**What to work on**
A word-for-word repetition of all the entries is needed.

**Entries shown**
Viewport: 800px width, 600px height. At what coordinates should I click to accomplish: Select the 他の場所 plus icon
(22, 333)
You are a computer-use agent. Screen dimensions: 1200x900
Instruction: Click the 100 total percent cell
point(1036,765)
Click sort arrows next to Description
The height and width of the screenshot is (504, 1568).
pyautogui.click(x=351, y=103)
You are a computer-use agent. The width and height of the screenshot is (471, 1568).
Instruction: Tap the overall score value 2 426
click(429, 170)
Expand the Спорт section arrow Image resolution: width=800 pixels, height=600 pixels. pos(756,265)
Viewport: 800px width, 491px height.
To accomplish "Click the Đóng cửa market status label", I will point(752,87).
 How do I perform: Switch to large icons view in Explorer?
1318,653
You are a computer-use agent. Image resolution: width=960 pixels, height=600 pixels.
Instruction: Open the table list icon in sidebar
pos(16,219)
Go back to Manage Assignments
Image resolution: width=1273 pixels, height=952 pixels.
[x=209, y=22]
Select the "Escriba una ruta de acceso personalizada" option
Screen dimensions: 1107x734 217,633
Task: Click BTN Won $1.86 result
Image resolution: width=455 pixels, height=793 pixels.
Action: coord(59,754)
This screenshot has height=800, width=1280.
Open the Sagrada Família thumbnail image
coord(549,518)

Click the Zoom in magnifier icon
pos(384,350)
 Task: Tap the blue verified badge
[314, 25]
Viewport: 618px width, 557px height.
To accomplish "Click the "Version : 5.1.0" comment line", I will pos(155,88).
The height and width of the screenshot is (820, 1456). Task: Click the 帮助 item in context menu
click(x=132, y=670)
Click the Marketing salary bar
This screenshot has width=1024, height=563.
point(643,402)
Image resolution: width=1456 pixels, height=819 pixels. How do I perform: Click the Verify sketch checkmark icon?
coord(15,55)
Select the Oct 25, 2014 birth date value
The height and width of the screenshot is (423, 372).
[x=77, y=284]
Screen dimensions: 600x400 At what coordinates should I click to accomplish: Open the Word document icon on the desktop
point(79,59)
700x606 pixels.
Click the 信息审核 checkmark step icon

**Answer box**
Viewport: 800px width, 600px height. At what coordinates should I click to accomplish: Select the 他の場所 plus icon
(22, 333)
You are a computer-use agent. Screen dimensions: 1200x900
Instruction: Click the 100 total percent cell
point(1036,765)
Click sort arrows next to Description
The height and width of the screenshot is (504, 1568).
pyautogui.click(x=351, y=103)
You are a computer-use agent. The width and height of the screenshot is (471, 1568).
Instruction: Tap the overall score value 2 426
click(429, 170)
Expand the Спорт section arrow Image resolution: width=800 pixels, height=600 pixels. pos(756,265)
Viewport: 800px width, 491px height.
To accomplish "Click the Đóng cửa market status label", I will point(752,87).
 How do I perform: Switch to large icons view in Explorer?
1318,653
You are a computer-use agent. Image resolution: width=960 pixels, height=600 pixels.
Instruction: Open the table list icon in sidebar
pos(16,219)
Go back to Manage Assignments
Image resolution: width=1273 pixels, height=952 pixels.
[x=209, y=22]
Select the "Escriba una ruta de acceso personalizada" option
Screen dimensions: 1107x734 217,633
Task: Click BTN Won $1.86 result
Image resolution: width=455 pixels, height=793 pixels.
Action: coord(59,754)
This screenshot has height=800, width=1280.
Open the Sagrada Família thumbnail image
coord(549,518)

Click the Zoom in magnifier icon
pos(384,350)
 Task: Tap the blue verified badge
[314, 25]
Viewport: 618px width, 557px height.
To accomplish "Click the "Version : 5.1.0" comment line", I will pos(155,88).
The height and width of the screenshot is (820, 1456). Task: Click the 帮助 item in context menu
click(x=132, y=670)
Click the Marketing salary bar
This screenshot has width=1024, height=563.
point(643,402)
Image resolution: width=1456 pixels, height=819 pixels. How do I perform: Click the Verify sketch checkmark icon?
coord(15,55)
Select the Oct 25, 2014 birth date value
The height and width of the screenshot is (423, 372).
[x=77, y=284]
Screen dimensions: 600x400 At what coordinates should I click to accomplish: Open the Word document icon on the desktop
point(79,59)
700x606 pixels.
Click the 信息审核 checkmark step icon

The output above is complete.